Tuesday, April 5, 2022

Reading The Quran

There is seemingly no shortage of people who, when it comes to religious texts, are not willing to actually read the books in question before believing and claiming that the religion contains a given idea.  Hearsay or even just assumptions made without someone else promoting them are assumed to be accurate.  As with science and broader philosophy, assumptions based on mere perceptions or conversations are treated as authoritative.  Religious theology of any kind, whether it is initially derived from a book like the Bible or Quran or from something else, is selectively mishandled by some people.  For example, evangelical Christians are unlikely to ever read the Quran and yet are still likely to make assumptions about its contents, while the same Christians are almost certainly going to plead with other people to read the Bible and, even though evangelical theology is riddled with philosophical errors and Biblical misrepresentations, they will think they are encouraging a rational analysis of the Bible.

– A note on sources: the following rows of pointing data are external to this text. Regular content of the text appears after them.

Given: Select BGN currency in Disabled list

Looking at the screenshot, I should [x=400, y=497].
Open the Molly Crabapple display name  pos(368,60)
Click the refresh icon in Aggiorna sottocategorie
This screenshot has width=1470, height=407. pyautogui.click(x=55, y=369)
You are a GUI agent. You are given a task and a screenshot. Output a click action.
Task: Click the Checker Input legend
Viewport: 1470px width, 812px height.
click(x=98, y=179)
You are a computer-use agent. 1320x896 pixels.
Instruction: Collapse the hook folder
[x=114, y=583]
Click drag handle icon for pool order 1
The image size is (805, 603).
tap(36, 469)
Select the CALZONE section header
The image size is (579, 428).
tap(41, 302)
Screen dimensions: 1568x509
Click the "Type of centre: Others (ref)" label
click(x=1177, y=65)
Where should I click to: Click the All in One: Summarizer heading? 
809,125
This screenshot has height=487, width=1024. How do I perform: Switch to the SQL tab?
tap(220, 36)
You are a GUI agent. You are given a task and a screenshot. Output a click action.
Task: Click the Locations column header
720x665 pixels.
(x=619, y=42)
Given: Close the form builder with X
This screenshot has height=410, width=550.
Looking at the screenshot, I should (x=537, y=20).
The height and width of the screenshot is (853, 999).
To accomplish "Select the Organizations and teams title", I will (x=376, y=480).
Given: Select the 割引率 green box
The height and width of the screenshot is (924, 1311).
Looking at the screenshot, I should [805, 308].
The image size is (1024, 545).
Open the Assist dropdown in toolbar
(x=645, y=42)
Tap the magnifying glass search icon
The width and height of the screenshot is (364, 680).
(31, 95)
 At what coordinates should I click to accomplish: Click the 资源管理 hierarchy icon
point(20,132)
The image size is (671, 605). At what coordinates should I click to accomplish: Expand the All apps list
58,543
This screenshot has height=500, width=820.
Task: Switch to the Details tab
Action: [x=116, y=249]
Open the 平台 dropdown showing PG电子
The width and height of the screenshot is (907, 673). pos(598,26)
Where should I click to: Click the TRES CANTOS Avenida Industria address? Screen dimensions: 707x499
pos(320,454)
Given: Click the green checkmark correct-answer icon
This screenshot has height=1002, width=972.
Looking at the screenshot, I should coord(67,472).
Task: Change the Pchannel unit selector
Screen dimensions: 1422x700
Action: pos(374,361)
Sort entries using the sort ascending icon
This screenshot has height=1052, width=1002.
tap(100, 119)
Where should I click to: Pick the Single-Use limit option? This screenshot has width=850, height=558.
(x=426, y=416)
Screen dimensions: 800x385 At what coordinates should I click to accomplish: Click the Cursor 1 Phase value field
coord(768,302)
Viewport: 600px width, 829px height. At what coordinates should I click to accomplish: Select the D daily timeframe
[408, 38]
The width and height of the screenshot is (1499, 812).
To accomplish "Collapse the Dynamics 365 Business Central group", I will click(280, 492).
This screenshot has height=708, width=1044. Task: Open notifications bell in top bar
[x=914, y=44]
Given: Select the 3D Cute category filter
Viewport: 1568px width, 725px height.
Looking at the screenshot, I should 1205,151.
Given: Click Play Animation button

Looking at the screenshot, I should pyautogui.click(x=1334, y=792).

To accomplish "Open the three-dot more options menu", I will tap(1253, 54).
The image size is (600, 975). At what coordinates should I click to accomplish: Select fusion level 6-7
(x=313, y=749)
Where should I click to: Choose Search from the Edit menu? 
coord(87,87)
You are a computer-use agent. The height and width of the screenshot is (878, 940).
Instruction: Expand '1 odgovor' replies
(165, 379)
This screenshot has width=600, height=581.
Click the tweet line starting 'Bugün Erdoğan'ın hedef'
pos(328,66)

The kind of Christian who wants others to read the Bible without making assumptions (which means evangelicals are automatically excluded from this category in its most genuine sense) and yet refuses to make no assumptions about a text like the Quran, forever avoiding the process of actually reading it, is a hypocrite who has no philosophical sincerity.  He or she just wants other people to do what is convenient for them since they have made assumptions, not for them to do what is necessary to understand either Christianity or Islam.  The most foundational and important parts of reality do not need to be read about in a book or brought up by conversations, as logical axioms and introspective phenomenology (as well as what follows from them) are knowable with absolute certainty in the absence of all else, but reading is essential to realizing what any book says. 

Reading the Quran is indeed just that: a necessity for anyone at all to understand what Islam does and does not entail, although even reading the entire Quran without the rationality to avoid assumptions about concepts is bound to lead to errors that do not represent Islam or to ignorance.  There is no Christian or Muslim who can know what Islam holds by looking at the words of Imams, the random assertions of others besides Imams, or even books written about the Quran (unless they quote the Quran, but one would still have to read the Quran itself to see if it was misrepresented).  As with the Bible or any other religious or nonreligious text, you cannot know what the Quran says just by thinking about it prior to reading it.  Similarly, you cannot know what does and does not follow from the claims of the Quran, if there any any parts of Islamic theology that are true by necessity, or if there is evidence for the other parts of Islam without looking to reason.

Only after reading the Quran and making no assumptions can someone rationalistically analyze its teachings.  Even the genuine errors in Islamic theology are not justification for believing Islam is false or even misidentifying the concepts within Islam apart from direct familiarity with the Quran itself.  It is a testament to how shallow many Christians are that they will not even read a few chapters of the Quran before they denounce it as a book of false teachings, for they betray reason by making assumptions and fail to grasp the real philosophical contradictions of Islam.  There is even more to Islam than just its errors: some of Islam overlaps perfectly with Christianity or at least does not contradict it (for example, both condemn legalistic adding to the commands of the Quran and Bible in Deuteronomy 4:2 and Surah 16:116-117 respectively).  Someone who refuses to ever read the Quran, regardless of whether they are a Christian or atheist or something else, has no idea what it actually teaches.